It's one of those frustrating days today, one of those days where it has just been shit thusfar. I've got plenty to do, no question there, piles and piles and piles of work to be done. But every ounce of it is taking longer then I thought, I can't tell whether I'm just dragging or if I just didn't budget my time correctly. Either way going through all these assignments I have is like wading through a molasses swimming pool but not nearly as sugary. In a way it's nice because it makes the day go by faster but it's also frustrating since it means I'll have to work late again. Ugh.
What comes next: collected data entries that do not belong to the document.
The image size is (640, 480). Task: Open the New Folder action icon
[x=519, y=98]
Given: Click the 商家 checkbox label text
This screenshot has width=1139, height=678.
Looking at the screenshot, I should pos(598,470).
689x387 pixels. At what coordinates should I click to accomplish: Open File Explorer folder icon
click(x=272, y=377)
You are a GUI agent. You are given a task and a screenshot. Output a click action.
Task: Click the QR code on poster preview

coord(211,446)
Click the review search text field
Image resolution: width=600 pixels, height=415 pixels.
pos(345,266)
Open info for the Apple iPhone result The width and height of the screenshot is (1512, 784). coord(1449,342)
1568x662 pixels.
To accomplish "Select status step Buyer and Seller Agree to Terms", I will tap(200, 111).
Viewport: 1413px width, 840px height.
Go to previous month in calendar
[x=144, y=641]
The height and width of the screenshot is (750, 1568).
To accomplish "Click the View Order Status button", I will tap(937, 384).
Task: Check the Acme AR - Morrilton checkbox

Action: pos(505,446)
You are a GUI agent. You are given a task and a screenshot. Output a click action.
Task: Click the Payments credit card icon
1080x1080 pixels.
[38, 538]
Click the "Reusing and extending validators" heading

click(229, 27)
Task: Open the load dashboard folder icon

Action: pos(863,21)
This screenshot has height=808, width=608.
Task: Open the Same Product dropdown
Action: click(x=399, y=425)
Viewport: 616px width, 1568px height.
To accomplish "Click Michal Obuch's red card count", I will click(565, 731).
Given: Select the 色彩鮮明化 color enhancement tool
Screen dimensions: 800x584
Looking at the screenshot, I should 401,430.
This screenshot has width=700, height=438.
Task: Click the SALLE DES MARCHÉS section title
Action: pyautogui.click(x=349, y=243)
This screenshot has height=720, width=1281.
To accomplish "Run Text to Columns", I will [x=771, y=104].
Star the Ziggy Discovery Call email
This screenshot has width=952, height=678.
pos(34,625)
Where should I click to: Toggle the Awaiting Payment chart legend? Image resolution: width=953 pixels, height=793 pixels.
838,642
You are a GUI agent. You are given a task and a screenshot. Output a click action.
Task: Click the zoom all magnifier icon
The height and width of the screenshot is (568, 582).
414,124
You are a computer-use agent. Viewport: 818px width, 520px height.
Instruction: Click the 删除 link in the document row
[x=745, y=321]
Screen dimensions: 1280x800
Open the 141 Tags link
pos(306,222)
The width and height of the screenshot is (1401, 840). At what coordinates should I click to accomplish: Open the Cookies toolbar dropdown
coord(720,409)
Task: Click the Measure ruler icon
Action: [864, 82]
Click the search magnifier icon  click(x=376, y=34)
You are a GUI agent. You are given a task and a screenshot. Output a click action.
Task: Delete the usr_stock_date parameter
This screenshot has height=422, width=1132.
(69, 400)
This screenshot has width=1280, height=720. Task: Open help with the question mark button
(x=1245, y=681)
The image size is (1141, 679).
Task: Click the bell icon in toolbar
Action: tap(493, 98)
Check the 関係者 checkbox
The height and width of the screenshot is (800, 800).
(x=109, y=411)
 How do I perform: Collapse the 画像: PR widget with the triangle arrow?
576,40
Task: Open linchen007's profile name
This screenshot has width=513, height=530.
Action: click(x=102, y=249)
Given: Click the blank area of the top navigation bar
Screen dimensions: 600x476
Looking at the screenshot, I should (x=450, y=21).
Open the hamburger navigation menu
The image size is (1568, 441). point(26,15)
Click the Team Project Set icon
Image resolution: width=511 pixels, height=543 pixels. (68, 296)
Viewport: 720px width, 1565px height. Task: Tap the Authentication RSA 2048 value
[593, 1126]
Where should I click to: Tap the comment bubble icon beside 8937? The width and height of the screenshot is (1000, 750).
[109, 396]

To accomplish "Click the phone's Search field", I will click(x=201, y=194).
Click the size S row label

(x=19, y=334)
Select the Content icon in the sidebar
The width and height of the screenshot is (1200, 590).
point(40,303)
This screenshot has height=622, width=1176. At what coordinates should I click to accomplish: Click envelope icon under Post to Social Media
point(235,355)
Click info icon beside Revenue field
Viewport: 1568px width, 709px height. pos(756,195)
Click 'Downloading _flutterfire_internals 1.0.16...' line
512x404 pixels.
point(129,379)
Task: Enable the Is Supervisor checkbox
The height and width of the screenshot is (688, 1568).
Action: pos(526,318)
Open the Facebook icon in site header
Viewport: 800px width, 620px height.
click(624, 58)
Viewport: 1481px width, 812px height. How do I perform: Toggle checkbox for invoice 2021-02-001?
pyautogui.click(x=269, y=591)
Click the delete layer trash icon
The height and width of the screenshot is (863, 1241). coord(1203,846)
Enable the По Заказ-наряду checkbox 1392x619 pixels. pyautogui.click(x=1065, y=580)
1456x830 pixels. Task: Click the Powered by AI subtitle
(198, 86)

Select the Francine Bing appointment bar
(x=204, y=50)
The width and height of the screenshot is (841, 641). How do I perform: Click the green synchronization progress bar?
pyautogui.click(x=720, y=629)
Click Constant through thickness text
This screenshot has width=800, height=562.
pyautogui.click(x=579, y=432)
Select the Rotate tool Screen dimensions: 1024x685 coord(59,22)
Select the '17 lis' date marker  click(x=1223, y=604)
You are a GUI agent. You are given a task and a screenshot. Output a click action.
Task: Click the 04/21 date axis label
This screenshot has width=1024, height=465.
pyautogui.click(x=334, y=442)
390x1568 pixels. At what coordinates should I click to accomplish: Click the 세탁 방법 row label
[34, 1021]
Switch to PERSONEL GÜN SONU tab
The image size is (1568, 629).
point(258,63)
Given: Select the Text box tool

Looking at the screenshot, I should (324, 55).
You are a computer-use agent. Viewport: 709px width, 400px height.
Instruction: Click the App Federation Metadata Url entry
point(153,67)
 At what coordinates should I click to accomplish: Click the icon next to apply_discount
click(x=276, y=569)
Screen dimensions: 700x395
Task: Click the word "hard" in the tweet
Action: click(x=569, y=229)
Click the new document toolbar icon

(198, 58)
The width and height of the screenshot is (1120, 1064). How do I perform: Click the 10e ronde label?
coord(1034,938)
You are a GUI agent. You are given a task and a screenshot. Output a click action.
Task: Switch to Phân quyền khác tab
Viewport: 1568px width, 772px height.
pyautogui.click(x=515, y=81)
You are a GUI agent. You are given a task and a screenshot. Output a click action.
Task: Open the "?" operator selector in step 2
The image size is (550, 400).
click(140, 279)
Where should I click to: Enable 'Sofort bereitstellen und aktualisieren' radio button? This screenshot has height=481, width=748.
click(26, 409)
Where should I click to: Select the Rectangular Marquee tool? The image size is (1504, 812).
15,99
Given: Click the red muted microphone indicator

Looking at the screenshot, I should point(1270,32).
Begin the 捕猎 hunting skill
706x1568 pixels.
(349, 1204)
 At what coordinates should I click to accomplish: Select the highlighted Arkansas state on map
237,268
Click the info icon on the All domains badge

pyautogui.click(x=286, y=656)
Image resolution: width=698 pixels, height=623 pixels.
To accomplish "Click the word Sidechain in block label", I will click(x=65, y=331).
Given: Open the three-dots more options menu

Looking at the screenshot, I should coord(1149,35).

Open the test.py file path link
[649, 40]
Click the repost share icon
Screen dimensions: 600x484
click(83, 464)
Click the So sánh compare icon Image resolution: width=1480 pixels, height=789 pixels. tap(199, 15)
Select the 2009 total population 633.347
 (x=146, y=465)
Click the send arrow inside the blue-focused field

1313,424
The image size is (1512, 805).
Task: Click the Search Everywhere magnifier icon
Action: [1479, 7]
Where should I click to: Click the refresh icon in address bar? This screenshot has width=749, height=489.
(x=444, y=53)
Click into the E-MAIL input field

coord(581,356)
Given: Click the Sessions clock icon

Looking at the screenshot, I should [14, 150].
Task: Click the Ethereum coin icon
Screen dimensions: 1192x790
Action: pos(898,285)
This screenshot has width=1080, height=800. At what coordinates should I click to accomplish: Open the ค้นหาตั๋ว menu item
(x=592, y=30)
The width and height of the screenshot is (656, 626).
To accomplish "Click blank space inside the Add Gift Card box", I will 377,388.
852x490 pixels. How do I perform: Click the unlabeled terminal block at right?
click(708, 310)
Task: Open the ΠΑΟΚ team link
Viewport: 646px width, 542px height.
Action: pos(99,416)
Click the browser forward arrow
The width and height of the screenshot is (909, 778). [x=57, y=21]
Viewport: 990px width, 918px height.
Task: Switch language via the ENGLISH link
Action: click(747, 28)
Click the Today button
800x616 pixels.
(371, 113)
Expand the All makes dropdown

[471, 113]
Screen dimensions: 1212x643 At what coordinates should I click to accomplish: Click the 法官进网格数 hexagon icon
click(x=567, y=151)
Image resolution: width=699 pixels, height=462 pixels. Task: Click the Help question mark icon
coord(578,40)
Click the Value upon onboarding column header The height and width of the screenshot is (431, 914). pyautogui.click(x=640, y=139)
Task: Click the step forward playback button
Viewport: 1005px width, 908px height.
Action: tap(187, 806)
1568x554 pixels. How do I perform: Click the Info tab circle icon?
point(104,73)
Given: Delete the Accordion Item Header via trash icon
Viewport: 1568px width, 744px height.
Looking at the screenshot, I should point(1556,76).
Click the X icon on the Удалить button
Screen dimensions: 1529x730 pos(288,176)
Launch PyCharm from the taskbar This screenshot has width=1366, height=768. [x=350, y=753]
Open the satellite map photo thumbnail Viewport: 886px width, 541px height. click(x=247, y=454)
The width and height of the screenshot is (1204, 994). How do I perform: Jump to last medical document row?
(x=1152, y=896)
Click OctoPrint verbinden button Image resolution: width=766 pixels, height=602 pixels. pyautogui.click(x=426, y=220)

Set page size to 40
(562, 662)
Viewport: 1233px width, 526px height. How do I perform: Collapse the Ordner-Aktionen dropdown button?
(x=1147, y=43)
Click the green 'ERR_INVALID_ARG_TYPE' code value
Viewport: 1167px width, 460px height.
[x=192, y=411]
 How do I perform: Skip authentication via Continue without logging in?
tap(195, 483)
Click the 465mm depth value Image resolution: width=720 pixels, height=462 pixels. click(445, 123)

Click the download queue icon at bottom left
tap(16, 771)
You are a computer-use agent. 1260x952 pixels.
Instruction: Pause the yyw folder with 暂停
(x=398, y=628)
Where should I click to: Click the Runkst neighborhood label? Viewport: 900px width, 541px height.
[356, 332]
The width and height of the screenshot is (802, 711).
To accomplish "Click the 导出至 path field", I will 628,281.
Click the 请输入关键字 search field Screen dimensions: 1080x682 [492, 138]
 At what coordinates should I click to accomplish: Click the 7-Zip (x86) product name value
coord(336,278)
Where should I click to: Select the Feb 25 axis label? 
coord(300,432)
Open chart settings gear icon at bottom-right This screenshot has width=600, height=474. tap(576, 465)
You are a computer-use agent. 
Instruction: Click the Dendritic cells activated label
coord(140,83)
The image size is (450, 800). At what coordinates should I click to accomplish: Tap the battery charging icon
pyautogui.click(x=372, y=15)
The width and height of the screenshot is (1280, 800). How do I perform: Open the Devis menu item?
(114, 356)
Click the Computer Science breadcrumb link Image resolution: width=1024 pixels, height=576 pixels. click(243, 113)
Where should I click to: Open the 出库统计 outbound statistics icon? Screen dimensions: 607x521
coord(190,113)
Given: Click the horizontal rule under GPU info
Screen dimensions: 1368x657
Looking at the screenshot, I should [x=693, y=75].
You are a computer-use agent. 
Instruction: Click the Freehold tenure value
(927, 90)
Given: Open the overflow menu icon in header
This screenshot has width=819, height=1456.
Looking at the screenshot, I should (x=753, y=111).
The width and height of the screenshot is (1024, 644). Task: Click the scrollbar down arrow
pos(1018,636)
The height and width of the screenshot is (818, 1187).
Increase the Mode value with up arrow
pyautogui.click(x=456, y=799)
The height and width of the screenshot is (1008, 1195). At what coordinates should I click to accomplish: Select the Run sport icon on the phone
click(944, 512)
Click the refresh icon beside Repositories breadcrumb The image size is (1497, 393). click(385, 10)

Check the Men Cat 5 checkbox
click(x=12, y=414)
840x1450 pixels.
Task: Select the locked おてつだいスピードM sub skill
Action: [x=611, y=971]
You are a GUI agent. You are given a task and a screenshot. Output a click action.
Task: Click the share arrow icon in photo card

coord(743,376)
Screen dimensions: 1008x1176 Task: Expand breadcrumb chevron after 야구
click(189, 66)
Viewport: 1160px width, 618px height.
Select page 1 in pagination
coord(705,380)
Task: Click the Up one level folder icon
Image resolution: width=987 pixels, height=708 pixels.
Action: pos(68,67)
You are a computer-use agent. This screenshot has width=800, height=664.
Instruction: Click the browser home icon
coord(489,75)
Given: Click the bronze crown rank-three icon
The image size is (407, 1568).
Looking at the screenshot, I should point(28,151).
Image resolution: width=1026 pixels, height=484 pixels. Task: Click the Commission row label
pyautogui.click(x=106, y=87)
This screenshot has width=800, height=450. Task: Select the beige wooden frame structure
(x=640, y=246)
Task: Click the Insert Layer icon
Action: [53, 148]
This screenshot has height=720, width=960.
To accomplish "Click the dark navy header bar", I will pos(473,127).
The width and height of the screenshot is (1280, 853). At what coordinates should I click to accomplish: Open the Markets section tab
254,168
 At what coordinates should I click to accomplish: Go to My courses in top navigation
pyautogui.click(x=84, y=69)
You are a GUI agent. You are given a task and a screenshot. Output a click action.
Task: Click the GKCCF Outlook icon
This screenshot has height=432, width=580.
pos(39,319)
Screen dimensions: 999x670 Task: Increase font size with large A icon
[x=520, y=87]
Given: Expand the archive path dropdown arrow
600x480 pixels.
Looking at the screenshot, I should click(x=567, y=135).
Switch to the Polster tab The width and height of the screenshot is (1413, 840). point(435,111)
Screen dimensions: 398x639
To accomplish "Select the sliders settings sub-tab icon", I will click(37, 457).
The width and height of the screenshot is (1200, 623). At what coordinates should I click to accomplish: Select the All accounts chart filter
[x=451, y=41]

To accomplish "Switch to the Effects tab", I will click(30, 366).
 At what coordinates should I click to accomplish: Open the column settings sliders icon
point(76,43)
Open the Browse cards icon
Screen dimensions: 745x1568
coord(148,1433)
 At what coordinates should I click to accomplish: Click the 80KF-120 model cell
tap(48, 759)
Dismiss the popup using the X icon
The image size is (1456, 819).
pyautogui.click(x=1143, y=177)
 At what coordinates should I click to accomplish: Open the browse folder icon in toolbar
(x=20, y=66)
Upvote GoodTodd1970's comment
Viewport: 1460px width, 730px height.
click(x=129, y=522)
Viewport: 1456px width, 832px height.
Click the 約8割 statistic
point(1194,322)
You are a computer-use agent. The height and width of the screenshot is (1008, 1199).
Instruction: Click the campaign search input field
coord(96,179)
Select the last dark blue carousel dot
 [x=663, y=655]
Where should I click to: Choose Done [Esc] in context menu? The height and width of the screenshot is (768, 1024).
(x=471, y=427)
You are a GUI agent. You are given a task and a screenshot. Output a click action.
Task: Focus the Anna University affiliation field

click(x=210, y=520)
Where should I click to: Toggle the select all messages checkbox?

The second reason my day has continued to go downhill is that I rode my bike in. Which is great and despite it being pretty cold this morning it was lots of fun and good for me. But it now creates complications. I have basically worked through lunch most of the last two weeks, which isn't bad but it gets boring. It makes you feel like you haven't left your desk in ages and today I wanted to actually go out to lunch (despite my lack of time to do so) since I hadn't left my desk in 48 hours. But since I rode my bike I would have to rely on others to go out to lunch, and that's where the being so busy came into play. I was too busy to notice the time and that everyone has stepped out for lunch. Ok so that's no big deal I can just get lunch at the deli on base and eat at my desk like normal. Except for the fact that I have no cash, and they don't take credit cards, and the atm across the street is out of order. So now instead of eating lunch alone at my desk I'm writing this blog post at my desk alone with nothing to eat. Pretty goddamn pathetic and I've got nobody to blame but myself.
On top of all of this having a bad day just gets my mind spinning. What do I have to go home to after this long day? I'll go to the gym, I'll clean my room, I'll sit in bed for hours until I fall asleep at 3 AM, get my 2 hours of sleep, and back to work tomorrow. I guess that shouldn't really get me down, it's been quite some time since I've had anything to look forward to about my everyday life. And to be frank I should probably expect things to remain the same, but it's somewhat depressing to think about that. I like responsibility and all those types of things I just have a very little going on in my life to be responsible for. Anyhow that's all the time I have to moan and groan and be self serving, I need to get back to work. No punchline today, just bad feelings for my bad mood.
Oh also a guy in my office dropped nearly dead in a meeting with a bunch of people this morning. He's in the hospital now and the question is how much brain damage he sustained. So there's that which is a big scary as well.